## Text block
------------------------------------------------------------------------

Tagging for group members need not be as detailed as for the answers (for example, “some group members are non-MW usage”). If the group members normally occur in a specific order, the answers must be listed in that order. The group should be a complete set; “copper, silver, gold” is fine, but three random elements would not be allowed.

Many flat types have been used in group flats. For example: the transdeletion group (shot, troops, Masai: transdeletions of Athos, Porthos, and Aramis, the Three Musketeers); the consonantcy group (forest, ascend, thread, frothy: consonantcies of first, second, third, and fourth); and the reversed consonantcy group (dory, thaw, alibi: reversed consonantcies of red, white, and blue). A homonym group base could also be used as a homoconcominym (which see). As with charade variants, inverses of flat types can also be used. A transaddition group (see above) is one possibility; others include addition, enheadment, or entailment. For example:

BIGRAM ENTAILMENT GROUP (4, *4, 4, 4, 4, 4, 4)
(TWO = findable)
 
Are you ONE, *TWO M., with your surreal pix?
Then take your stuff and I’ll take THREE.
Go hide in a holy FOUR, no tricks!

------------------------------------------------------------------------

## Available data
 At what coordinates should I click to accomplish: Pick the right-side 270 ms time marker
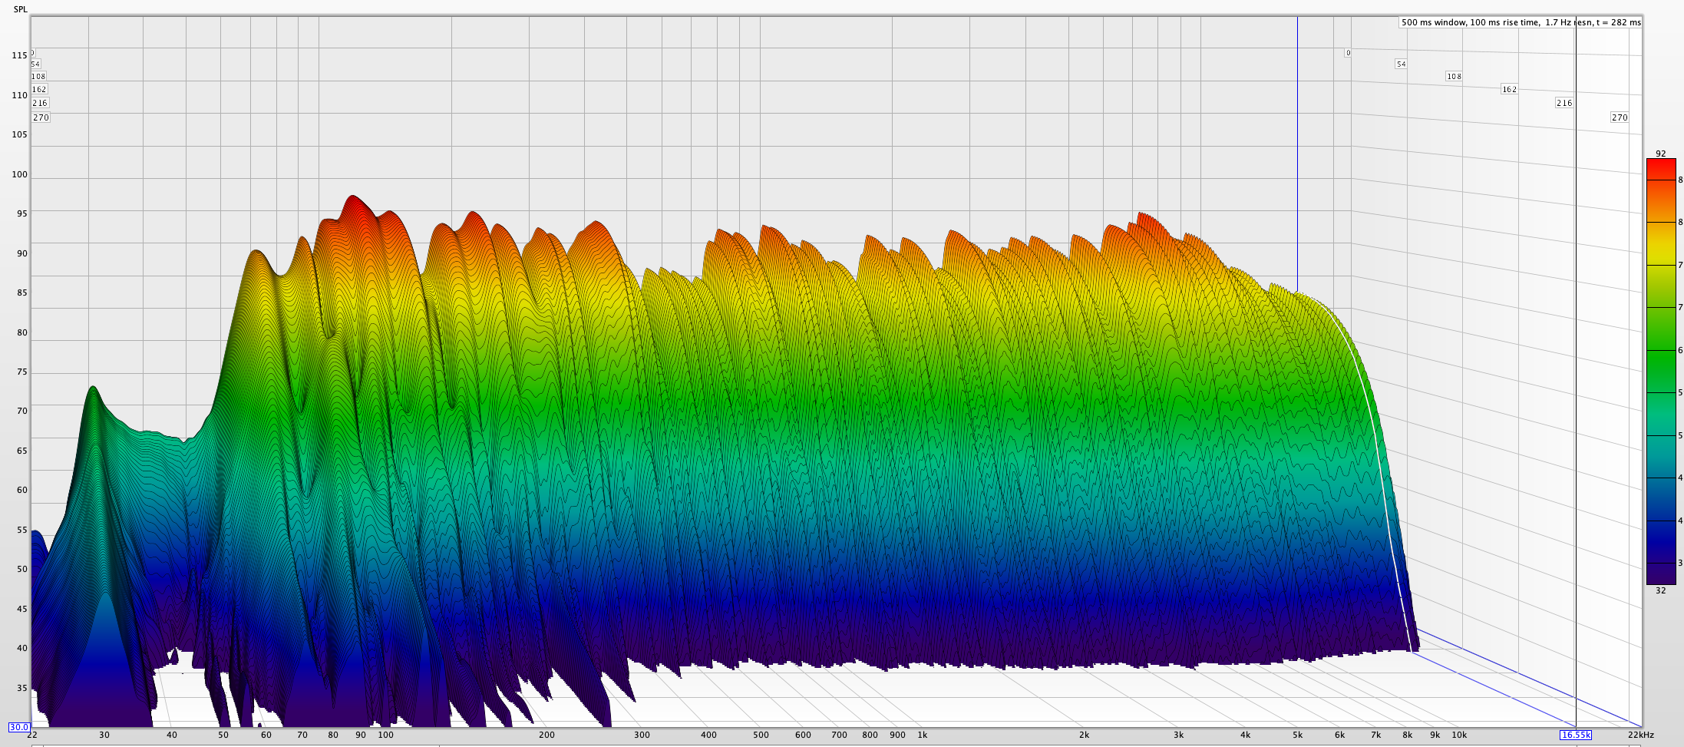[1619, 117]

------------------------------------------------------------------------

## Exercise task
Copy out the passage on group flats in full, word for word. The material here is separate from the passage on group flats.

## Task output
Tagging for group members need not be as detailed as for the answers (for example, “some group members are non-MW usage”). If the group members normally occur in a specific order, the answers must be listed in that order. The group should be a complete set; “copper, silver, gold” is fine, but three random elements would not be allowed.

Many flat types have been used in group flats. For example: the transdeletion group (shot, troops, Masai: transdeletions of Athos, Porthos, and Aramis, the Three Musketeers); the consonantcy group (forest, ascend, thread, frothy: consonantcies of first, second, third, and fourth); and the reversed consonantcy group (dory, thaw, alibi: reversed consonantcies of red, white, and blue). A homonym group base could also be used as a homoconcominym (which see). As with charade variants, inverses of flat types can also be used. A transaddition group (see above) is one possibility; others include addition, enheadment, or entailment. For example:

BIGRAM ENTAILMENT GROUP (4, *4, 4, 4, 4, 4, 4)
(TWO = findable)
 
Are you ONE, *TWO M., with your surreal pix?
Then take your stuff and I’ll take THREE.
Go hide in a holy FOUR, no tricks!